How to track PDF and other document downloads/opens?

In this post we’ll discuss:

  • how. does Piwik PRO track document downloads/opens?
  • what are the limitations of the default document tracking?
  • what are potential workarounds to improve document tracking?

By default, Piwik PRO will track links that visitors click to download files on your website.

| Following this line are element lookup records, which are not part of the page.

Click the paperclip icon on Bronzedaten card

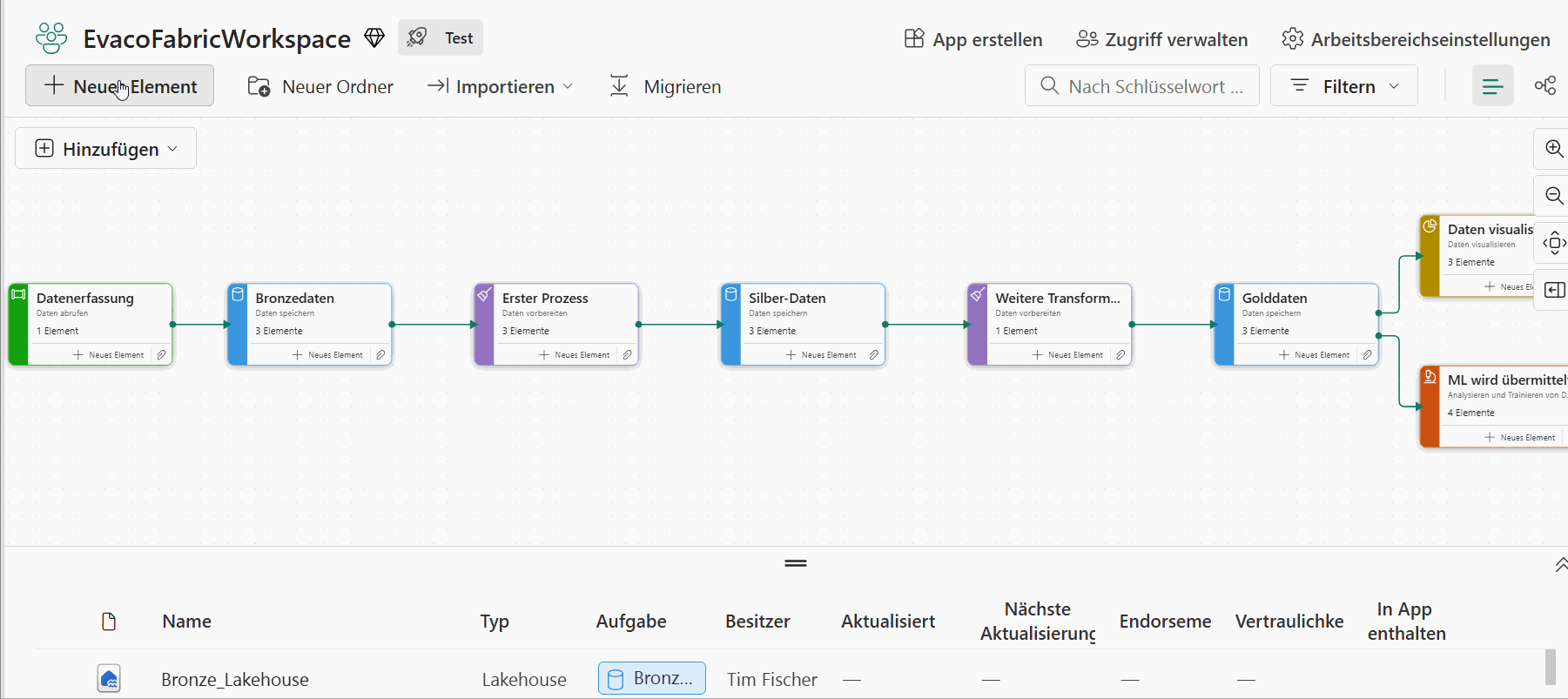[380, 355]
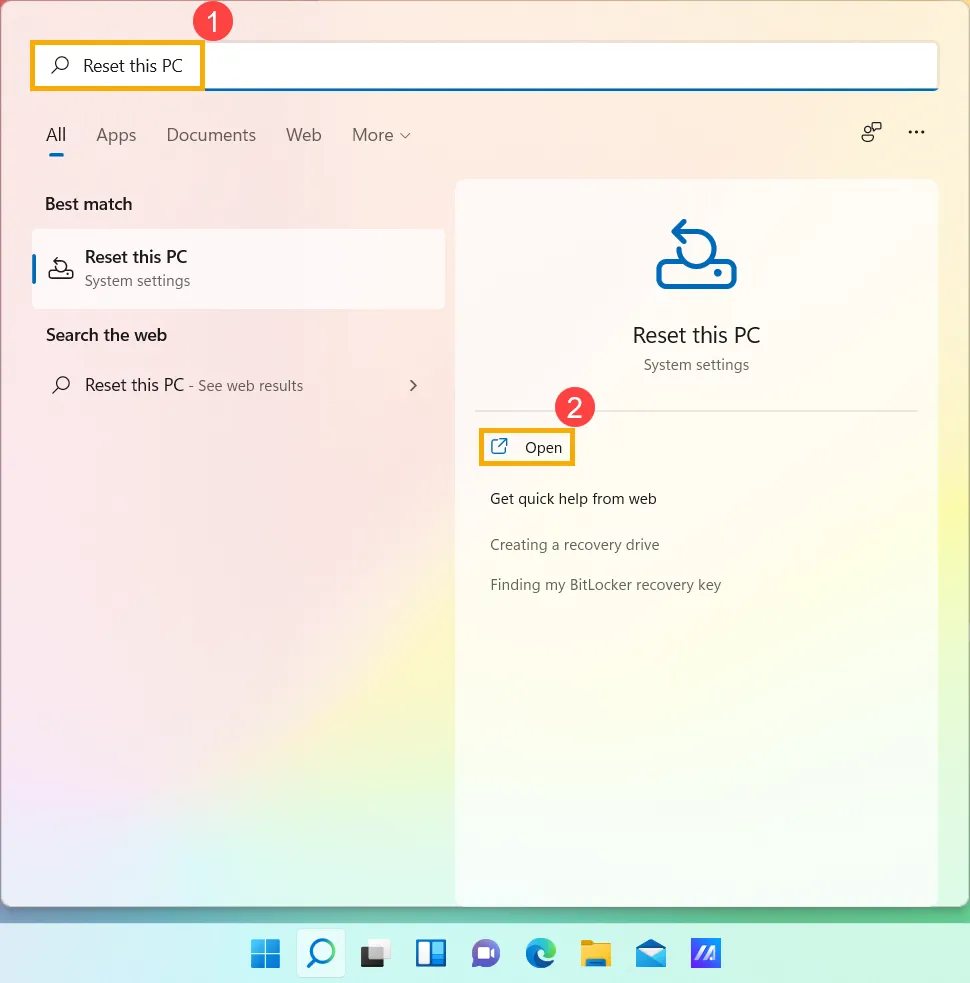Click the search feedback account icon

tap(870, 131)
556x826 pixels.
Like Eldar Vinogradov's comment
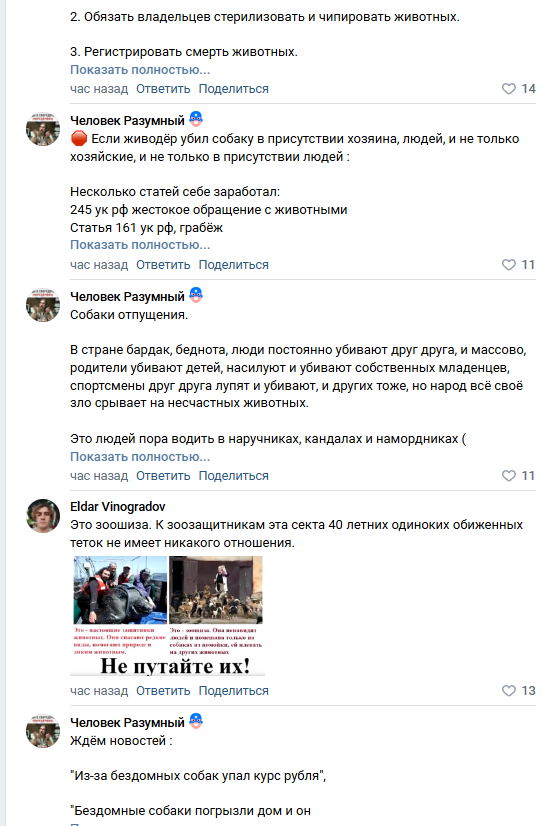coord(509,691)
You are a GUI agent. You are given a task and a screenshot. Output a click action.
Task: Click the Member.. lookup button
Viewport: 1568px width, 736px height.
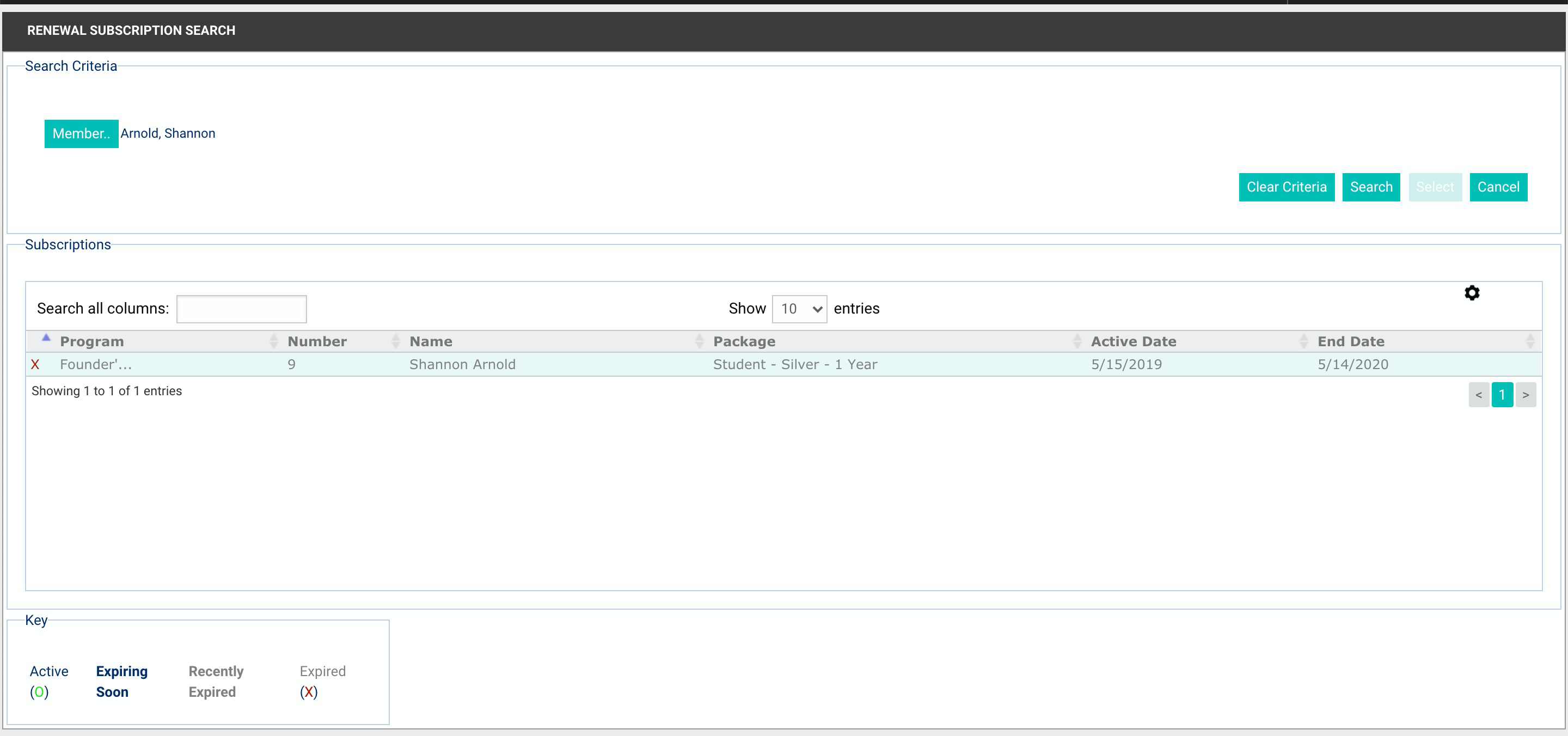click(x=82, y=134)
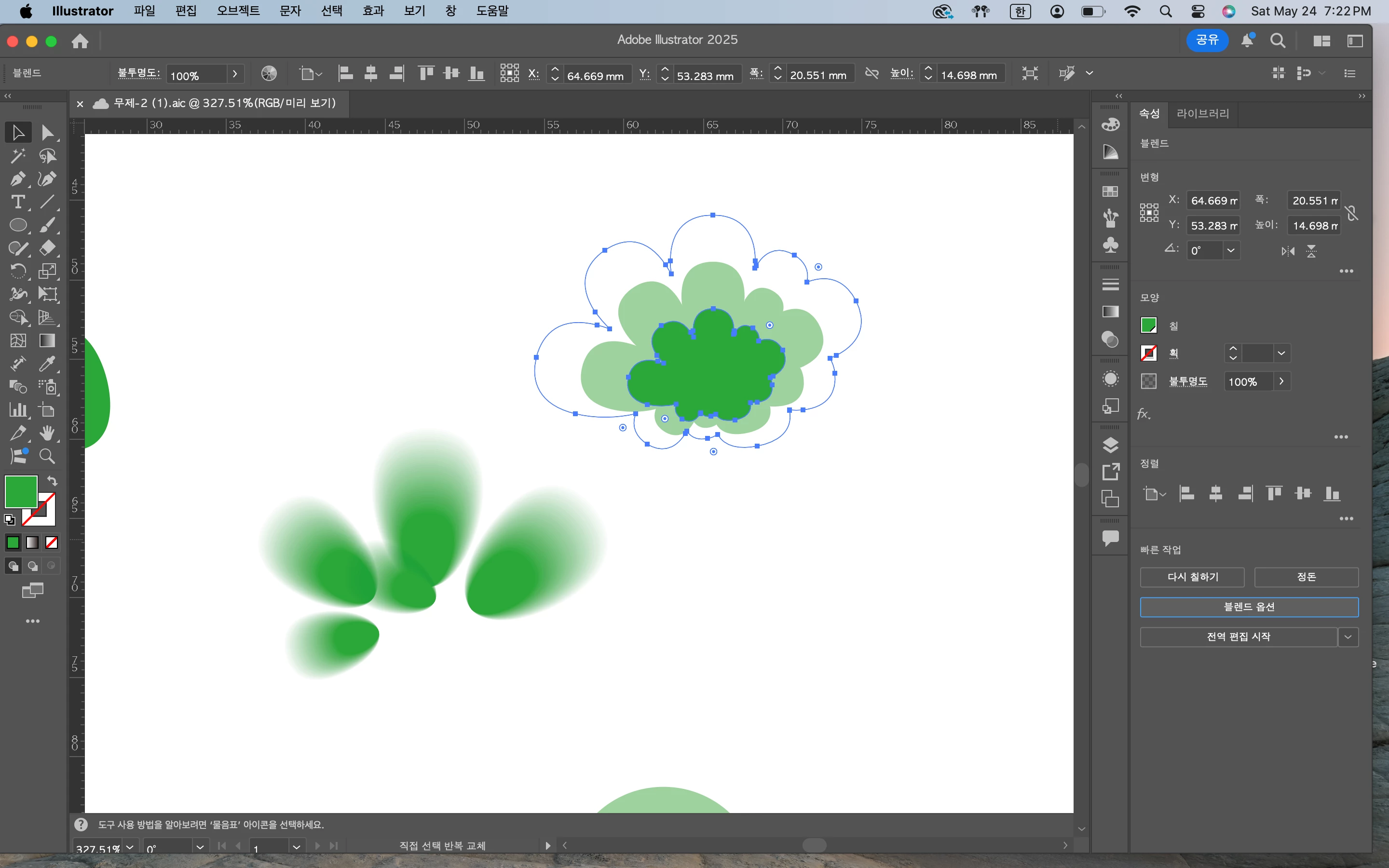The width and height of the screenshot is (1389, 868).
Task: Click the 공유 share button
Action: click(1207, 40)
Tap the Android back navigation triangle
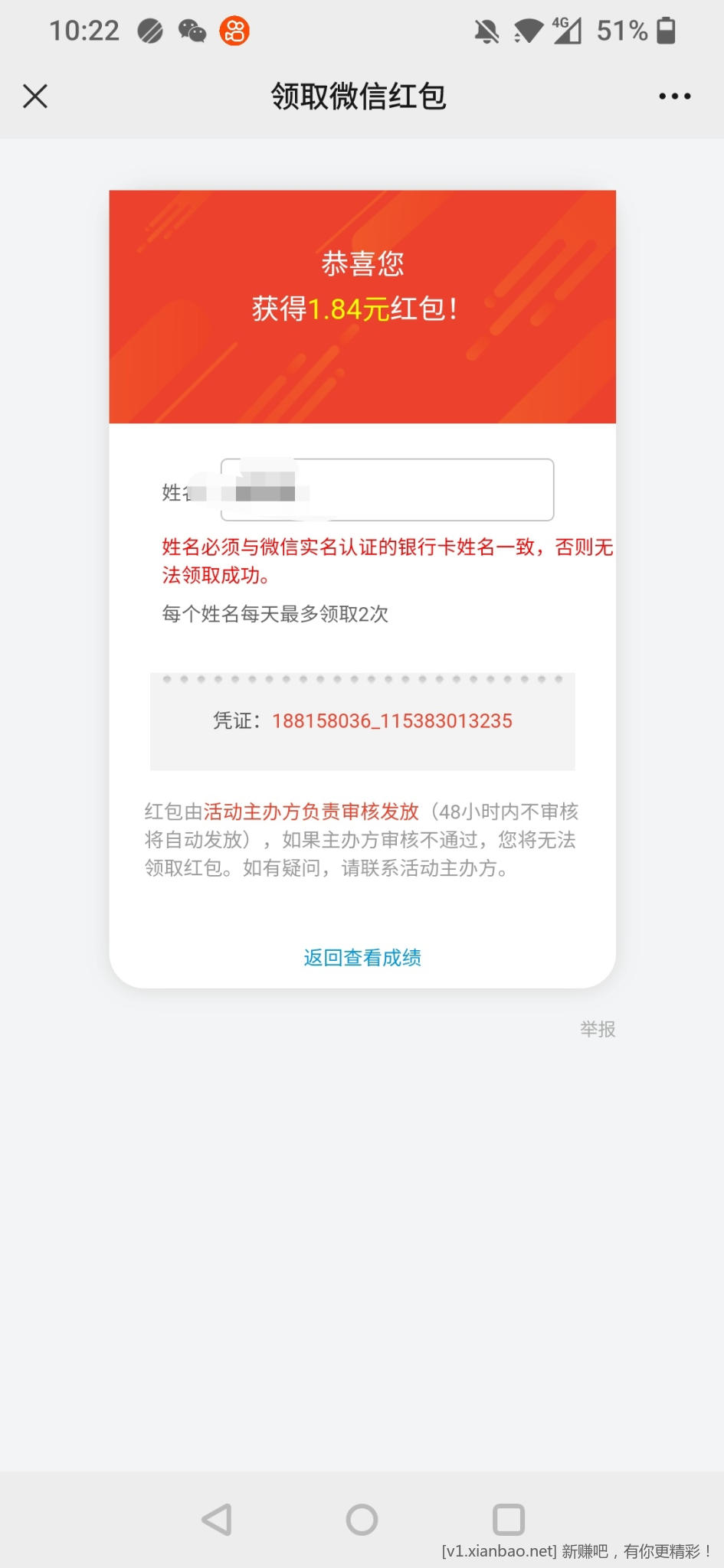 (217, 1520)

This mechanism is based on detecting links to the files based on the extension (e.g. zip, pdf, doc, docx etc.) and introducing a small delay (500ms) after the visitor clicks on the link and before is redirected to the file.

For tagging other elements as files on the website, ignoring them or customizing extensions check out the developer’s documentation.

The above solution lets you only track clicks in the links to the documents on the website with Piwik PRO tracker installed.

How to track direct document downloads/opens that are coming from email/Slack or link pasted in the web browser?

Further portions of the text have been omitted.